Steric and Orbital Effects Induced by Isovalent Dopants on the Surface Chemistry of ZrO2

Sometimes, dopants in oxide surfaces are referred to as single-atom catalysts, at least when these species are incorporated in the supporting lattice. Usually, single atom catalysts are transition metal atoms stabilized on an oxide surface, and the activity is due to the valence electrons of these species. However, the surface chemistry can be modified also by the presence of isovalent heteroatoms, where the total number of valence electrons of the active site is the same as for the regular surface.

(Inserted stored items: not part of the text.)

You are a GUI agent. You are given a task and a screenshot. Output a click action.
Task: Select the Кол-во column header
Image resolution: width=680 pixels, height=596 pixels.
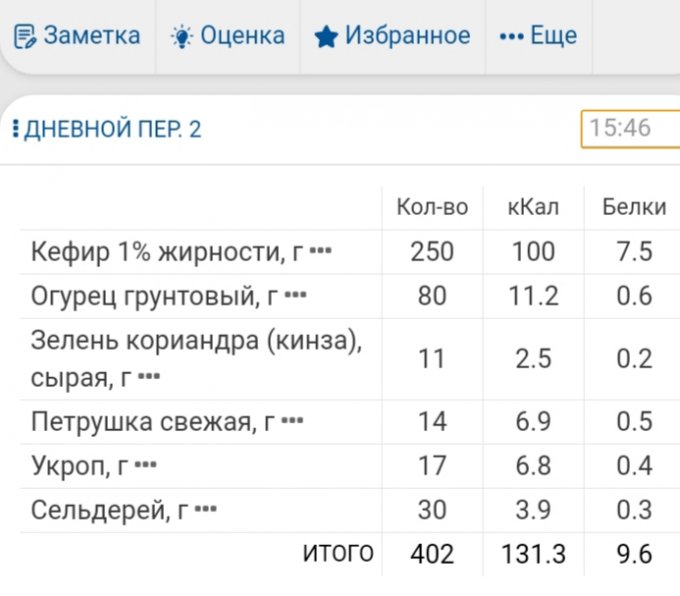(432, 207)
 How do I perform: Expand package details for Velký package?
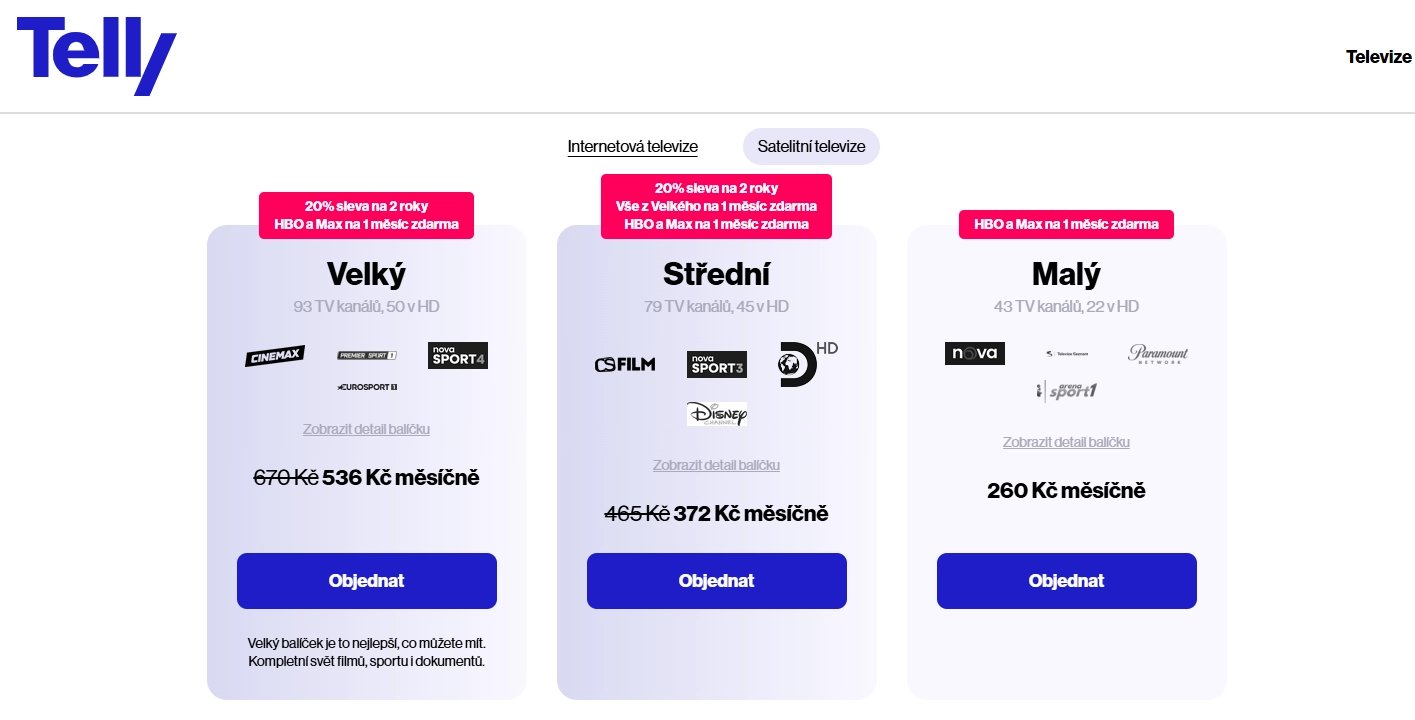pos(366,428)
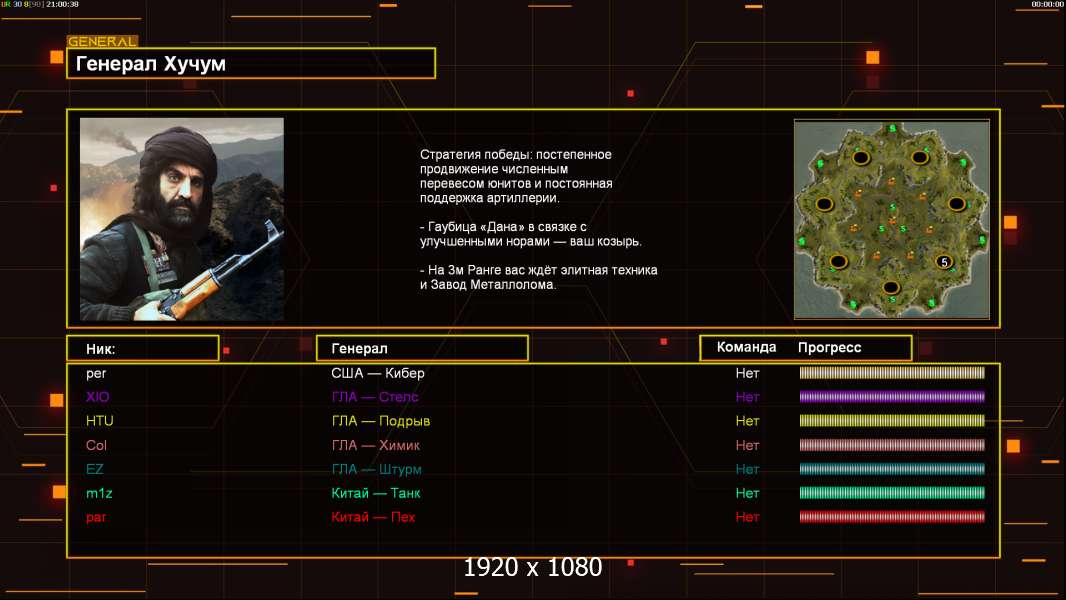Click the Прогресс column header
Image resolution: width=1066 pixels, height=600 pixels.
(x=829, y=348)
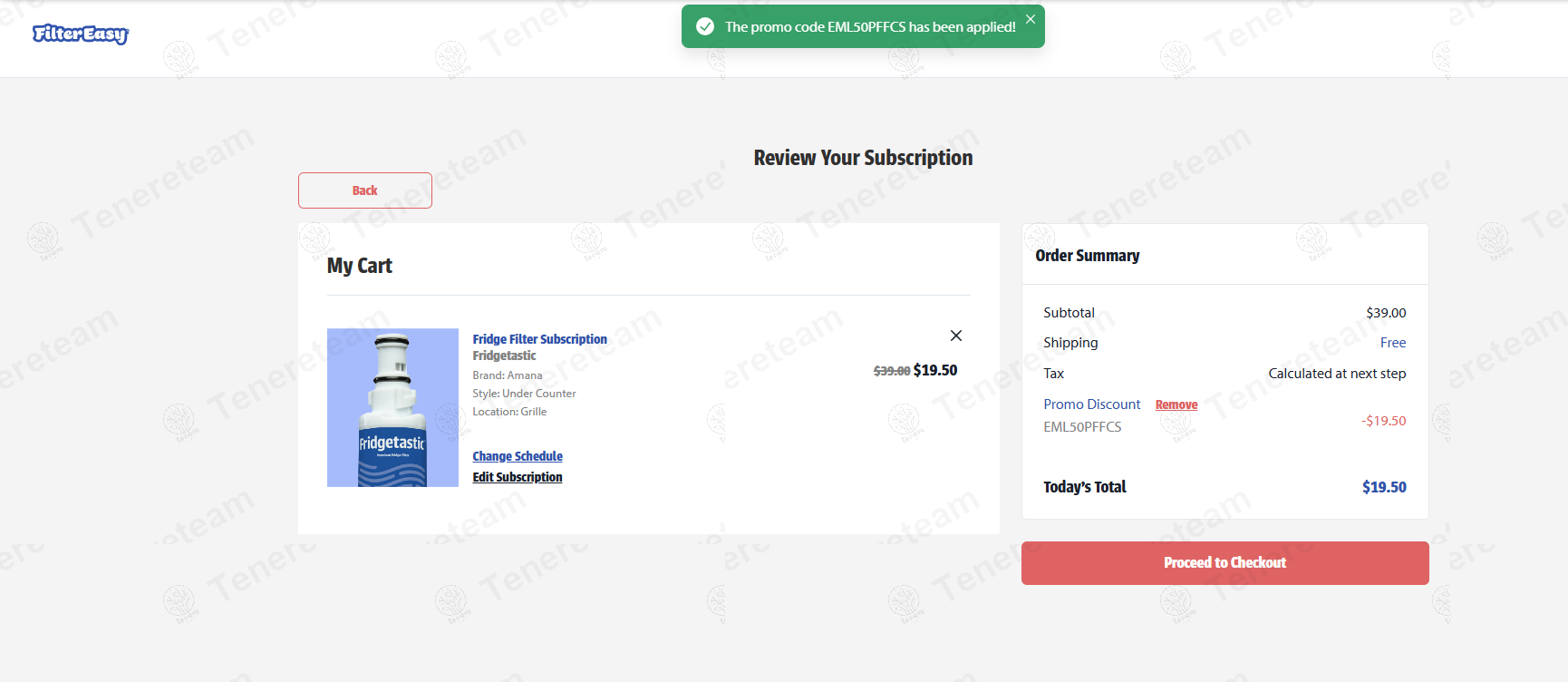1568x682 pixels.
Task: Remove the fridge filter from cart
Action: coord(955,336)
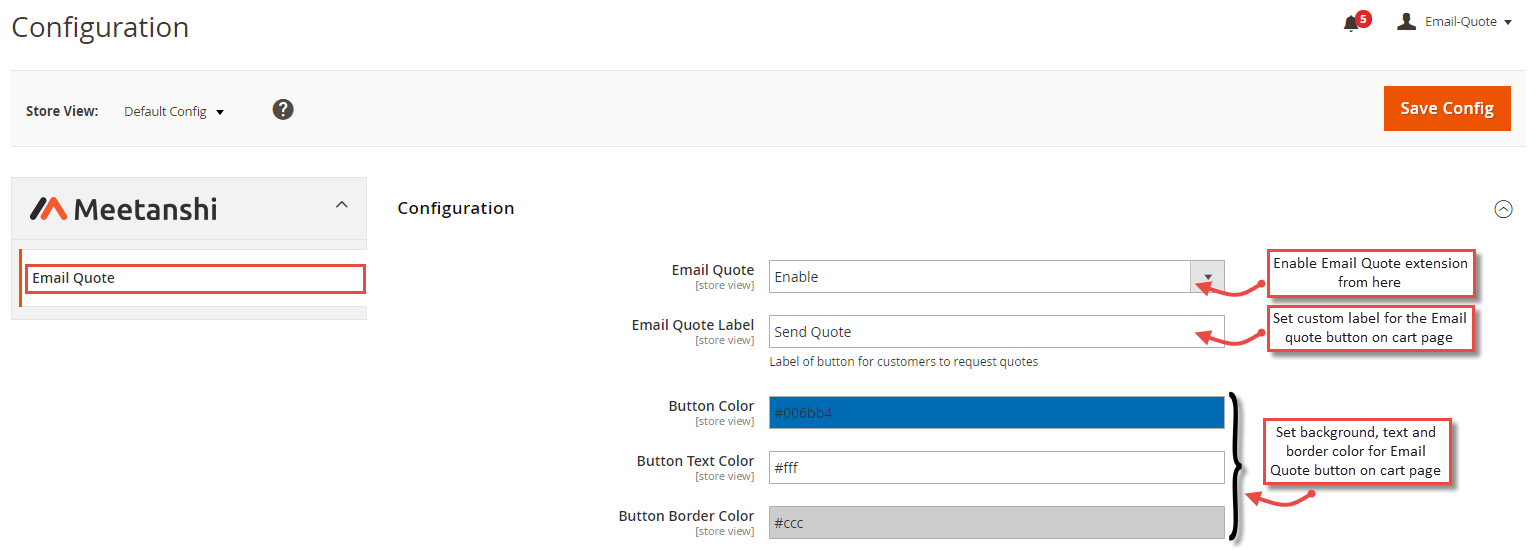
Task: Collapse the Configuration section circle icon
Action: pos(1502,209)
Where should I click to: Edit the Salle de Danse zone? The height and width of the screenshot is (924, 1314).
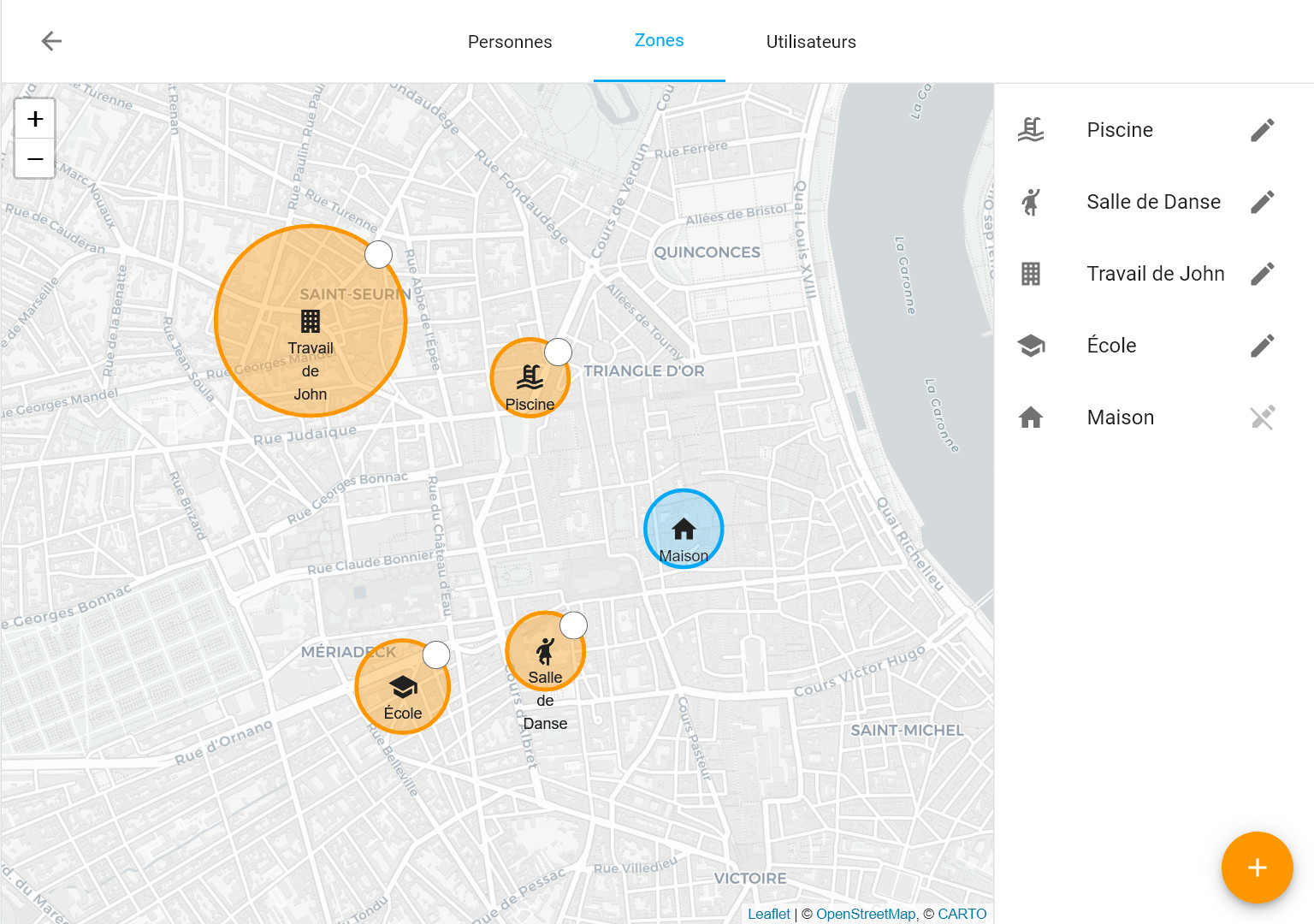click(1263, 202)
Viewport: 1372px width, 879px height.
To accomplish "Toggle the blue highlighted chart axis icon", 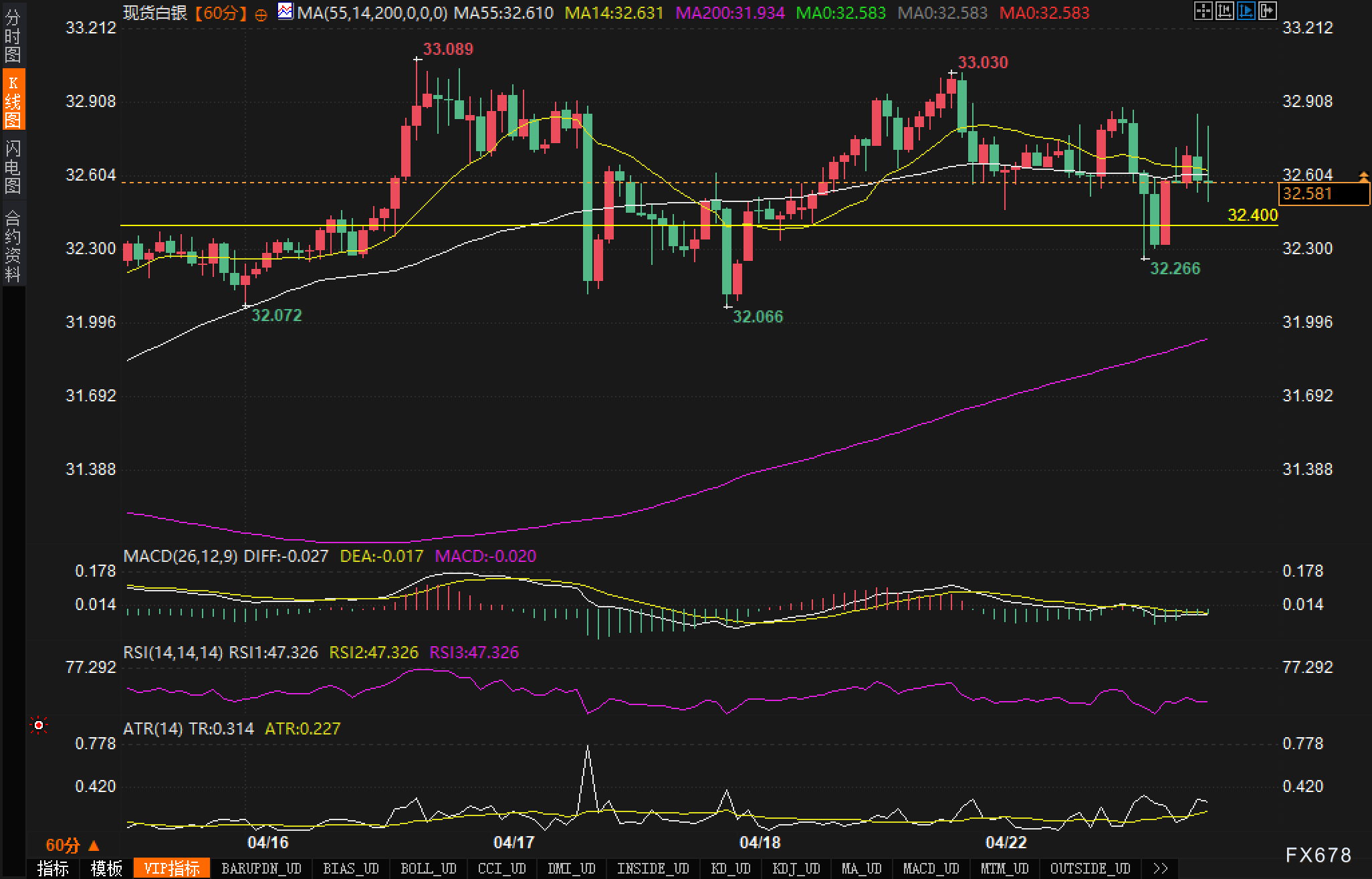I will click(1246, 11).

The effect of isovalent dopants on the chemical reactivity of tetragonal ZrO2 has been studied with first principles calculations. Zr ions in the bulk, subsurface, and surface sites have been replaced with Si, Ge, Sn, Pb, Ti, Hf, and Ce ions. Surface or subsurface sites are clearly preferred. The dopants modify the local structure of the surface and introduce new empty states in the band gap, thus affecting the Lewis acid properties of the surface. We studied the effect of the dopants on the decomposition of HCOOH. This can follow four paths with desorption of (a) H-2, (b) CO, (c) H2O, or (d) CO2. On pure ZrO2 reaction (a) dehydrogenation is preferred followed by decarbonylation (b). Ti, Hf, and Ce have some effect on the decomposition but do not change the order of reactivity. On the contrary, in the presence of Si, decarbonylation becomes the preferred path. If Ge occupies surface sites, reaction (d) loss of CO2 is by far more favorable. With Sn, dehydrogenation remains energetically preferred but the ordering of the other reactions changes, while Pb makes CO2 desorption slightly preferred over release of H-2. These effects virtually disappear when the dopants occupy subsurface sites. The study shows that steric and/or orbital effects of isovalent dopants on a catalyst surface are sufficient to change the reaction products compared to the undoped system.

Automated summary

This study investigates the effect of isovalent dopants on the chemical reactivity of tetragonal ZrO2 through first principles calculations. It was found that surface or subsurface sites are preferred, and dopants can change the local structure of the surface and introduce new empty states in the band gap, thus affecting the Lewis acid properties of the surface. Additionally, the study shows that steric and/or orbital effects of isovalent dopants on a catalyst surface are sufficient to change the reaction products compared to the undoped system.